▶ [PROVIDED TEXT]:
# # # # # # #
The bench test didn't work when I tried it in SFNN2, only in normal SF, but anyway based on NPS numbers shown by the GUI (Little Blitzer), SFnn2 gets 60% (almost exactly) of the nps of SF11bmi2 on my 4.9 GMz 8 core i7. I got a crushing 70% score for SFnn vs K14 in 500 games at 3' + 1" on one thread, hert lowdraw book, right in line with what I would expect for an engine that beat latest SF by about 15 elo after 192 games and is leading SF11 by 36 elo so far after 50 games. These results seem inconsistent with yours, but perhaps if SFnn2 scales well my possibly faster cpu is a partial explanation, and the opening books are relevant. In particular, the use of TCEC 18 openings probably favors the conventional SF over the NN version since the positions are very different from the normal ones used for training.
Komodo rules!
jjoshua2
Posts: 99
Joined: Sat Mar 10, 2018 6:16 am

Re: SPCC: Testruns of StockFiNN 0.2 and Lc0 J90-40 finished

Post by jjoshua2 »

lkaufman wrote: Sun Jul 12, 2020 8:12 pm
The bench test didn't work when I tried it in SFNN2,
Simply type isready and it will load net. Then bench command will work. So you cannot just run sf.exe bench outside, but rather load the exe, then the net, then run bench. Single threaded bench I got 82% of SF-dev speed, but 16 thread it is down to 55%. AVX2 instructions have a tendency to overheat and lower clocks, so if you test on a laptop this will be a much bigger deal than my well cooled PC, but it is intrinsic to design and chip TDP limits even in best case scenarios. (Pure AVX2 loads are the hottest load possible besides AVX512 on select xeons)
# # # # # # #
▶ [INSTRUCTIONS]:
a – Answer these from the forum thread, one line each:
(i) What score did SFnn get against K14 over 500 games?
(ii) What command loads the net so that the bench command will work?
(iii) What share of SF-dev speed did the single-threaded bench reach?
b – Rewrite the forum thread's passage starting at "Komodo rules!" and ending at "on select xeons)", substituting "notebook" for "laptop".
The material after this point is separate from the forum thread above.
# # # # # # #
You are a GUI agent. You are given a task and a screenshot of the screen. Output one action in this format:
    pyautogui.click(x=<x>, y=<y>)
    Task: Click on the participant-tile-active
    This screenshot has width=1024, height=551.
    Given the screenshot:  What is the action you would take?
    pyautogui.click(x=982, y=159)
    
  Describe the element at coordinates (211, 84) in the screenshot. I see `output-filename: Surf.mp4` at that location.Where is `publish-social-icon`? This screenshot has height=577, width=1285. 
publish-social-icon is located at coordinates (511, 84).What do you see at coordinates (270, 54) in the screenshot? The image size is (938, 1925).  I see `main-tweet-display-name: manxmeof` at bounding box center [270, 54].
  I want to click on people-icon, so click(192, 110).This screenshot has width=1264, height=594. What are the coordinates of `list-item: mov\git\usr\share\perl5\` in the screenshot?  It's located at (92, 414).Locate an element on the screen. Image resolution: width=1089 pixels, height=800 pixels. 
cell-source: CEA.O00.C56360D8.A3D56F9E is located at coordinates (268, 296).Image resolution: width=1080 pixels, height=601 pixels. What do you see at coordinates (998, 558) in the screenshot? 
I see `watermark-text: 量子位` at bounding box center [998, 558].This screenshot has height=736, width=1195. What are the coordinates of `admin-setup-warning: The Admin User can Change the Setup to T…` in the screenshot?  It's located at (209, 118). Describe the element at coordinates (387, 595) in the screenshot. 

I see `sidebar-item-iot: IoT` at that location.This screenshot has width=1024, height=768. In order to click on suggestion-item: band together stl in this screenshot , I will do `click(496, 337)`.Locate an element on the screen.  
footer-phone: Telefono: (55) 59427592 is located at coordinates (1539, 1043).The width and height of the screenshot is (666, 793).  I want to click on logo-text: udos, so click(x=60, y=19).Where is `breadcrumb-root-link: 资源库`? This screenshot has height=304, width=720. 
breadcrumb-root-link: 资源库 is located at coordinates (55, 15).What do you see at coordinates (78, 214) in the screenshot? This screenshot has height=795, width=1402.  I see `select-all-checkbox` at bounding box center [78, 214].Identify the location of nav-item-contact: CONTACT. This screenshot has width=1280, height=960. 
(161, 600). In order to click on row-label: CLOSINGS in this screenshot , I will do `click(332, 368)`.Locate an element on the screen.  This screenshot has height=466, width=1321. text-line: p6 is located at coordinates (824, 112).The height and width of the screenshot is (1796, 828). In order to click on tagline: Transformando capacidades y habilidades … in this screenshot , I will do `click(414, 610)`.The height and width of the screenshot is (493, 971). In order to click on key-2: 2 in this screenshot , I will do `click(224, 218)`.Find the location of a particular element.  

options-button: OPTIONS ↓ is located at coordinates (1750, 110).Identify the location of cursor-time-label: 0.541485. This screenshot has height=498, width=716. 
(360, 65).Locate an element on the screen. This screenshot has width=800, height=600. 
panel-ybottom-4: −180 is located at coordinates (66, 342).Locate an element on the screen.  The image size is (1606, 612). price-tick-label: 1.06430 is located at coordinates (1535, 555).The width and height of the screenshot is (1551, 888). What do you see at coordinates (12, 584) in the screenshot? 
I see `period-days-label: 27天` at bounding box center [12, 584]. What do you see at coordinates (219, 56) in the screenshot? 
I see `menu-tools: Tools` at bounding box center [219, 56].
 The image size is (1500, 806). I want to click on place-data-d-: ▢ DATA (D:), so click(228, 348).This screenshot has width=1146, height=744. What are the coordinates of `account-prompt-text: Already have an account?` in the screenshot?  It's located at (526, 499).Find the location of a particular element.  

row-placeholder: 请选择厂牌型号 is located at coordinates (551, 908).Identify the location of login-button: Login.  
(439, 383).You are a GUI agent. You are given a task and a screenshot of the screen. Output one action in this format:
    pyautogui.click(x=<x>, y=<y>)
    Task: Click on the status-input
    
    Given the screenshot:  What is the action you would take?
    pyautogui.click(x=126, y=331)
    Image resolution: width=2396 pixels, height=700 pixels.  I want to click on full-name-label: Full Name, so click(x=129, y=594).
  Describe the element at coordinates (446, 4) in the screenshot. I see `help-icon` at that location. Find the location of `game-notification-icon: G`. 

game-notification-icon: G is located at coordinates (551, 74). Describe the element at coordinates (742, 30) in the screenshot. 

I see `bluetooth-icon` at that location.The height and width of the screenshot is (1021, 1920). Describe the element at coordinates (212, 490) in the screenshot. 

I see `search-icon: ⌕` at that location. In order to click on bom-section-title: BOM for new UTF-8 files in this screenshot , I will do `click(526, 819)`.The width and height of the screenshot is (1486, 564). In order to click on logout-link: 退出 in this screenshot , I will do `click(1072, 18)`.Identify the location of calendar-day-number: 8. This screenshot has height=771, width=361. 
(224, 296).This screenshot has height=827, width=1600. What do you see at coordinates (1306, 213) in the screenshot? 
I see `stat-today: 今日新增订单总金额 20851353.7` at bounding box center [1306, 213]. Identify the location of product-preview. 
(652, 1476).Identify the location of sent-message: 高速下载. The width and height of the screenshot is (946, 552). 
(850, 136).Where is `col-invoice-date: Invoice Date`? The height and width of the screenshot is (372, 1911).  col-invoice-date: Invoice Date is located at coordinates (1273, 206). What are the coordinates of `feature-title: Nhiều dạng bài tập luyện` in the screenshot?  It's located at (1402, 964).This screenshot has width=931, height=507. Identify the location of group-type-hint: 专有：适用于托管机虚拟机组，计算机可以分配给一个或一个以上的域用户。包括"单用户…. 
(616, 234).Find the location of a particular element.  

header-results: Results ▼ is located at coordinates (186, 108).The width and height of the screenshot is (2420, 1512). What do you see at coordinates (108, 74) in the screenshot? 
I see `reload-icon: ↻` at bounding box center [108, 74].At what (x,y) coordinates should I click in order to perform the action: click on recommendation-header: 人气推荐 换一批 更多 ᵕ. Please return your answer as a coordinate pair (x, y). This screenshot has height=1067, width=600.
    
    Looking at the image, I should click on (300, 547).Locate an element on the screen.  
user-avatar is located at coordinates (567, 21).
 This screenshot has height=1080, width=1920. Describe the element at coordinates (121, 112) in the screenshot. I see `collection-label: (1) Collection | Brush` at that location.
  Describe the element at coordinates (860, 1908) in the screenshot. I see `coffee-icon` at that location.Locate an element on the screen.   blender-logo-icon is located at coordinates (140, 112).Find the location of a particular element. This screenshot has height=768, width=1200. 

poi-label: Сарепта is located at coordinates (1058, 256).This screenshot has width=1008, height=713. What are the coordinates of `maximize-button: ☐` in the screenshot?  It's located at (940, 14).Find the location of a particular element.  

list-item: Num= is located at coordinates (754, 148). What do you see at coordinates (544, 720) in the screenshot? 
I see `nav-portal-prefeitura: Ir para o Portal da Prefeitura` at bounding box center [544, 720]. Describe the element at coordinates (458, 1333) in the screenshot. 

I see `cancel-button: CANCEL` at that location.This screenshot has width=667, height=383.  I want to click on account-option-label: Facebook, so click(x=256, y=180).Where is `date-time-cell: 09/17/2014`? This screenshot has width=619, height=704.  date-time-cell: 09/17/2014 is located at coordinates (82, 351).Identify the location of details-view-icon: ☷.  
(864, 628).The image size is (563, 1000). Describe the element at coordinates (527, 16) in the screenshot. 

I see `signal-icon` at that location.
# # # # # # #
▶ [SOLUTIONS TO THE EXERCISE]:
a –
(i) 70%
(ii) isready
(iii) 82%

b –
Komodo rules!
jjoshua2
Posts: 99
Joined: Sat Mar 10, 2018 6:16 am

Re: SPCC: Testruns of StockFiNN 0.2 and Lc0 J90-40 finished

Post by jjoshua2 »

lkaufman wrote: Sun Jul 12, 2020 8:12 pm
The bench test didn't work when I tried it in SFNN2,
Simply type isready and it will load net. Then bench command will work. So you cannot just run sf.exe bench outside, but rather load the exe, then the net, then run bench. Single threaded bench I got 82% of SF-dev speed, but 16 thread it is down to 55%. AVX2 instructions have a tendency to overheat and lower clocks, so if you test on a notebook this will be a much bigger deal than my well cooled PC, but it is intrinsic to design and chip TDP limits even in best case scenarios. (Pure AVX2 loads are the hottest load possible besides AVX512 on select xeons)